State of Repair
Vol. I · No. 1 Week of June 15, 2026 Edited by Dr. America

A weekly examination of American systems

Wisdom over noise · Solutions over cynicism

This Week

The Disability Claims Machine

~2 million
Americans apply each year
~2 years
Application to final answer, with appeals
110,000
Died awaiting a decision, FY2008–19 (GAO)
Why Now

The Victory Lap and the Line That Re-Formed

In March, the Social Security Administration announced it had cut the backlog of initial disability claims by a third, to 831,000 pending cases. That is real progress and the agency deserves credit for it. But the Urban Institute has cautioned that part of the decline may reflect fewer people applying and more people being denied, not faster justice; and the separate backlog of appeals hearings has crept back up to roughly 330,000. An agency declaring victory while the line quietly re-forms at a different window: that is a machine worth opening up.

An Ailing System

Two Years to Catch a Falling Worker

When an American becomes too sick or injured to work, two programs are supposed to catch them: Social Security Disability Insurance, which workers pre-pay through payroll taxes, and Supplemental Security Income, for those with little work history and few assets. Nearly two million people apply each year. The design intent is simple: verify that the person truly cannot work, then replace a portion of lost income, typically around $1,500 a month for SSDI, before the household collapses.

Here is how it actually behaves. A claim is filed with SSA, then routed to a state-run Disability Determination Services office, where examiners and medical consultants review the file. An initial decision now takes roughly six to eight months, according to recent SSA processing data, more than double the 3.4 months it took in 2018. About two-thirds of initial claims are denied. The denied claimant may request reconsideration, a second review that takes three to six more months and ends in denial about 85 percent of the time. The next stop is a hearing before an administrative law judge, where the wait runs a year or more in many locations, and where, historically, roughly half of claimants finally win.

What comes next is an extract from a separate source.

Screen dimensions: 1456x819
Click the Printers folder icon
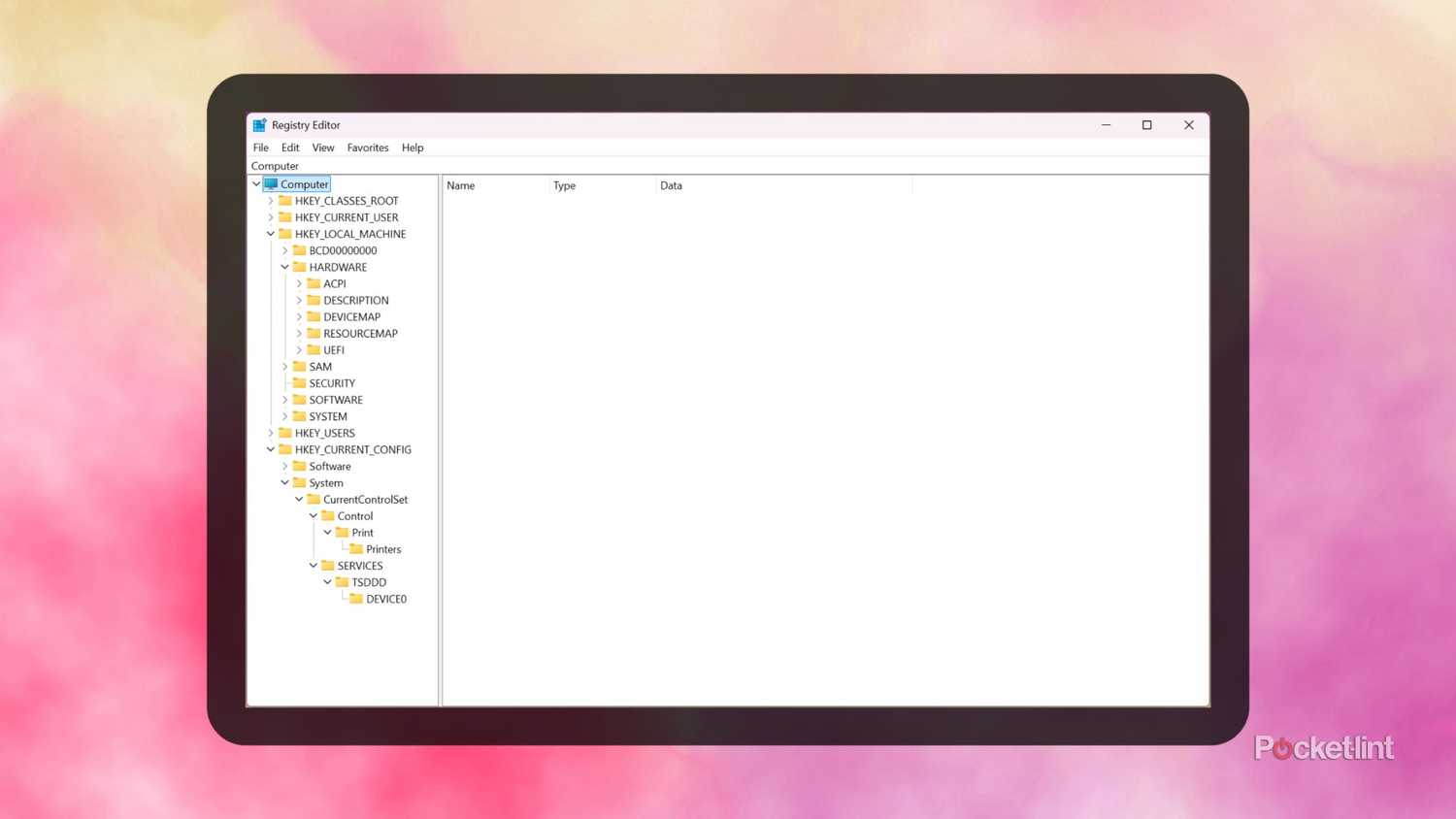tap(355, 548)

Add it up and the full journey from application through appeal averages about two years. Two years, for a benefit whose entire purpose is to arrive before the household collapses.

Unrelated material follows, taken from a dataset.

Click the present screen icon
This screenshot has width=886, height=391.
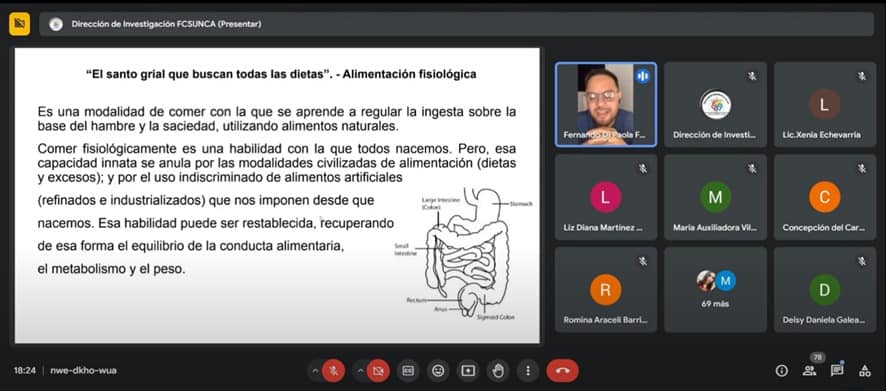pos(468,371)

When a review stage almost never changes the answer, but the next stage reverses it half the time, the middle stage is not quality control. It is a waiting room with a rubber stamp.

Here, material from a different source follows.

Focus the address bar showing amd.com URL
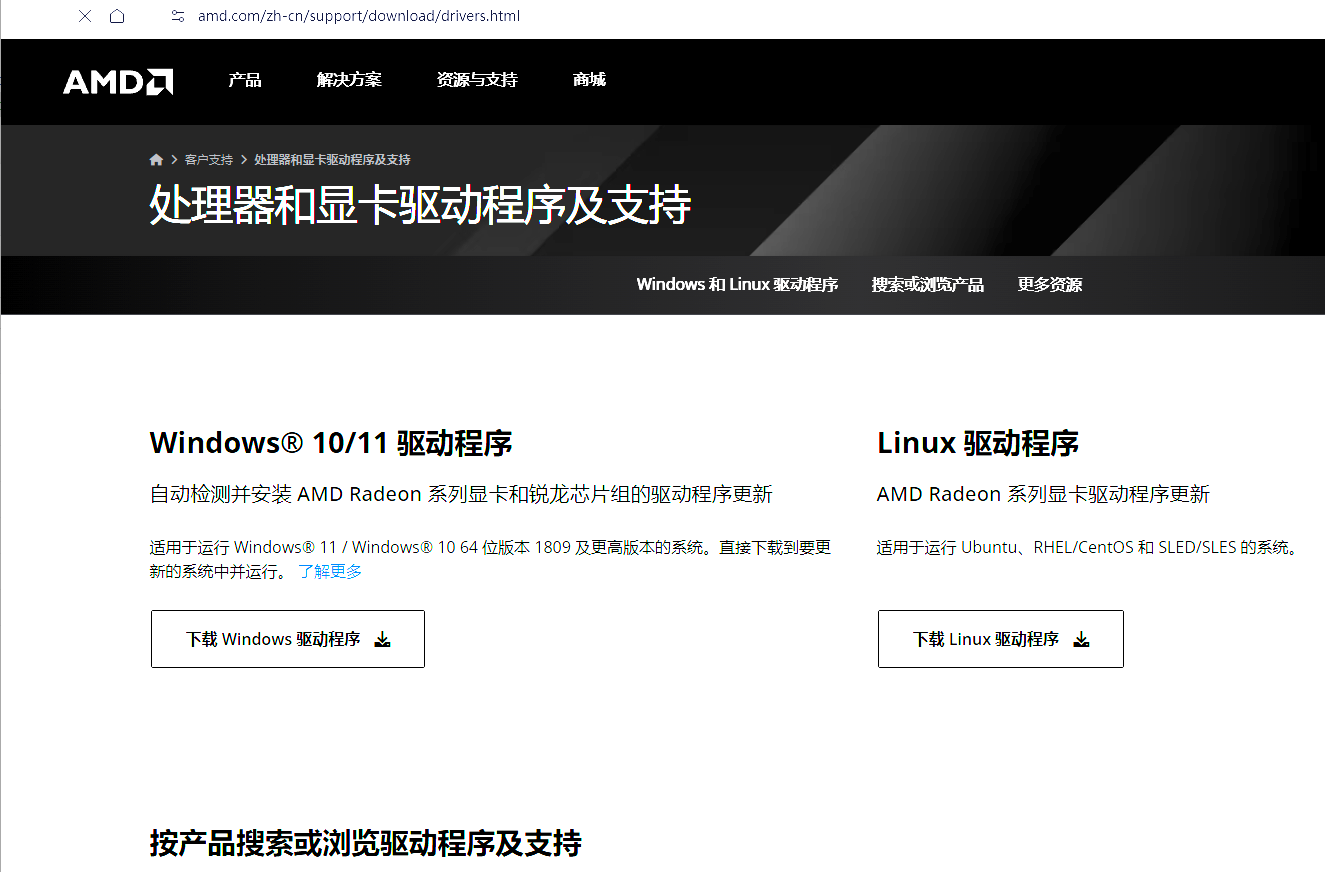The height and width of the screenshot is (872, 1325). pyautogui.click(x=358, y=16)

Pause on one number in that sequence: 85 percent of reconsiderations are denied, yet around half of those same claimants later prevail before a judge.

How It Broke

Nobody Voted for This

No one designed this. It accumulated, through four decisions that each made sense at the time.

First, the federated structure. In 1954, Congress assigned initial disability decisions to state agencies, a reasonable federalism compromise. The result, seventy years later: a program with federal rules and federal money but fifty state pay scales. Former Commissioner Martin O’Malley told Nextgov that some state determination offices are operating largely on trainees, because states set salaries too low to keep experienced examiners. The federal government funds the work but cannot staff it.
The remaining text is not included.